TRY IT ▸ Only the lines of the data below from the one with "This screenshot has width=1665, height=413." through the one with "Click '(Weight Management" are wanted. Repeat them exactly.
RECORDS FOR THIS TASK Start Marker
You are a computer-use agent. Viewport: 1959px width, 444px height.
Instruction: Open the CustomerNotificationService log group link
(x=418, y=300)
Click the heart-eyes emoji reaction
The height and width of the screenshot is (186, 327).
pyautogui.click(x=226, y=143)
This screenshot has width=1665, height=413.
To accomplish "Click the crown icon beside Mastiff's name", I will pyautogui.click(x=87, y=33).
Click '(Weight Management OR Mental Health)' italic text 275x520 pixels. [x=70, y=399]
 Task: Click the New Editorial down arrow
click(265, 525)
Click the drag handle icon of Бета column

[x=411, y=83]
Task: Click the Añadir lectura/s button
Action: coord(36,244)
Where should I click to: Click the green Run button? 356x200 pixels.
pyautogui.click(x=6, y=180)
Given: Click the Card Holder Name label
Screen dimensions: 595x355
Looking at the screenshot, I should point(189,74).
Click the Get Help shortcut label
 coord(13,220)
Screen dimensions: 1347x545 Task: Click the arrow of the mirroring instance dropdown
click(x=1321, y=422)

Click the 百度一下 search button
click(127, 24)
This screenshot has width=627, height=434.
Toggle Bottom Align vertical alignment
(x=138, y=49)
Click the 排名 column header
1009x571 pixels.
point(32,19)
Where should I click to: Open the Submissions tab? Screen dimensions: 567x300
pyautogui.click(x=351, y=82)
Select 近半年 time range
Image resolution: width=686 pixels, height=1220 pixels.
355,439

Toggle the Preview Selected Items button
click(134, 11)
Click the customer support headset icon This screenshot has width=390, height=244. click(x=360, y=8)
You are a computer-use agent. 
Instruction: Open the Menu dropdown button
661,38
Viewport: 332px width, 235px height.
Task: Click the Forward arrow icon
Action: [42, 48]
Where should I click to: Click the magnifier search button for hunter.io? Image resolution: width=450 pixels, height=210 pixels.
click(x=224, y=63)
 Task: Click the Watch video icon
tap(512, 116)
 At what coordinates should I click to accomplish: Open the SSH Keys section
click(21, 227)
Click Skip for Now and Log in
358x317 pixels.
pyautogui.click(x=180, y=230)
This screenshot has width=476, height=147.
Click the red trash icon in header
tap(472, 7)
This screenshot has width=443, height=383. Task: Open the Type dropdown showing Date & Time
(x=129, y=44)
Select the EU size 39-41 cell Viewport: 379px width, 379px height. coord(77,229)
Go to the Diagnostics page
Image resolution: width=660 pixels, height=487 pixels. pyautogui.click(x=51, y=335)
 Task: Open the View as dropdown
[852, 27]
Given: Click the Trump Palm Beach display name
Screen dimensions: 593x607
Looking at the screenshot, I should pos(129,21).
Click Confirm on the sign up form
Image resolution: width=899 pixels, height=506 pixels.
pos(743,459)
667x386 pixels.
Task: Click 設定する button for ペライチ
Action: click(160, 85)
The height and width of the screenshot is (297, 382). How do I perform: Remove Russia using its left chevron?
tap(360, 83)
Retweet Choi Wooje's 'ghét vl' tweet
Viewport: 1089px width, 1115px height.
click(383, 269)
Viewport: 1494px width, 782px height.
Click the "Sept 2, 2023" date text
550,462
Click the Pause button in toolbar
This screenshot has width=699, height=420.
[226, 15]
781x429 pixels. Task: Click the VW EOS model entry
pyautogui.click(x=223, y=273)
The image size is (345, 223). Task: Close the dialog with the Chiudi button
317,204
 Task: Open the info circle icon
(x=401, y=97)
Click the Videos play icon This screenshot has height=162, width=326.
RECORDS FOR THIS TASK End Marker
ANSWER SPACE ▸
This screenshot has width=1665, height=413.
To accomplish "Click the crown icon beside Mastiff's name", I will pyautogui.click(x=87, y=33).
Click '(Weight Management OR Mental Health)' italic text 275x520 pixels. [x=70, y=399]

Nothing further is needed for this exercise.